Known as Canada Task Force 1, the team is made of firefighters, police, paramedics, engineers and other professionals with a wide range of skills.
“We’re a heavy urban search and rescue team, and what that means is we’re a group of different kinds and types of resources assembled to support communities when there are natural disasters or major emergencies that can’t be handled by traditional emergency response systems,” said Canada Task Force 1 director Justin Mulcahy.
“We’re made up of about 180 or so people. We’ve deployed a full team deployment which is about 60 to 80 people here on exercise, really demonstrating that we’re capable of doing all the things that we do with natural disasters and real emergencies.”
Canada Task Force 1 deployed its members from Vancouver alongside Canada Task Force 4 out of Manitoba, the Canadian Armed Forces, District of North Vancouver Fire Rescue and Penticton Fire Rescue.
The team takes part in exercises like this every two to three years, but this was the first time training took place in Penticton.
“It’s a huge value for us to do a full team deployment and then recognize where we can improve and then put plans in place for the next two years to now improve,” said Canada Task Force 1 captain of operations Eric Grootendorst.
“We wanted to do an exercise where we had to deploy the team by road, we also wanted an area that had an airport, and we could fly helicopters around. Selfishly we wanted somewhere that’s one of the most beautiful places in the province, but also offers different topography.”
It was all hands on deck on Wednesday for an extreme weather event simulation.
Different scenarios were set up around the community including technical rope rescues, landslides, parkade collapses and building collapses.
“If there are things to learn then we learn them in a safe environment, because natural disasters are really dangerous, unpredictable circumstances, and we want to be best trained,” said Mulcahy.
“An exercise like this really gives us the opportunity to put everything together and really showcase our capabilities and prove that our systems work and make the fine adjustments that are needed to really be most effective when people need us the most.”

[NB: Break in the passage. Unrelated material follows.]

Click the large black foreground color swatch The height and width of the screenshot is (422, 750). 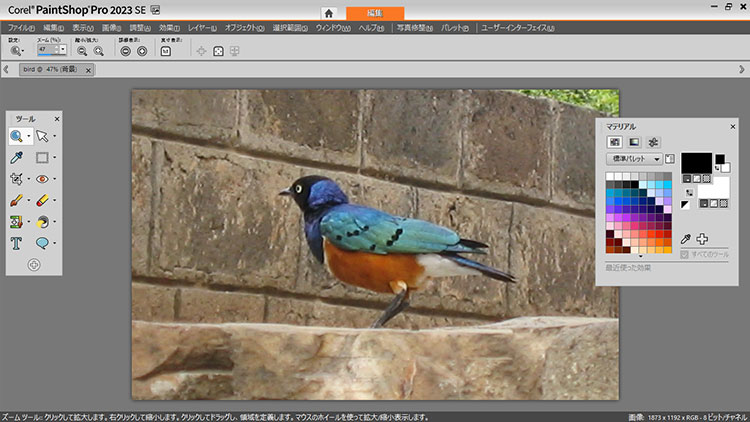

Crews took over the Penticton Convention Centre as well as the parkade at the Penticton Lakeside Resort and the BMX track for multiple scenarios.
“We simulated a three-story parkade collapse at the lakeside resort, with multiple people trapped as well. And we had a landslide at the BMX track where we simulated about 12 vehicles that have been affected by a landslide with nine people trapped inside,” said Grootendorst.
“One of our structural collapse props — we had about four patients within the structure that the members had to first locate and then go in and extricate.”
On Thursday, Grootendorst said there are plans for crews to take part in a water rescue scenario before heading home.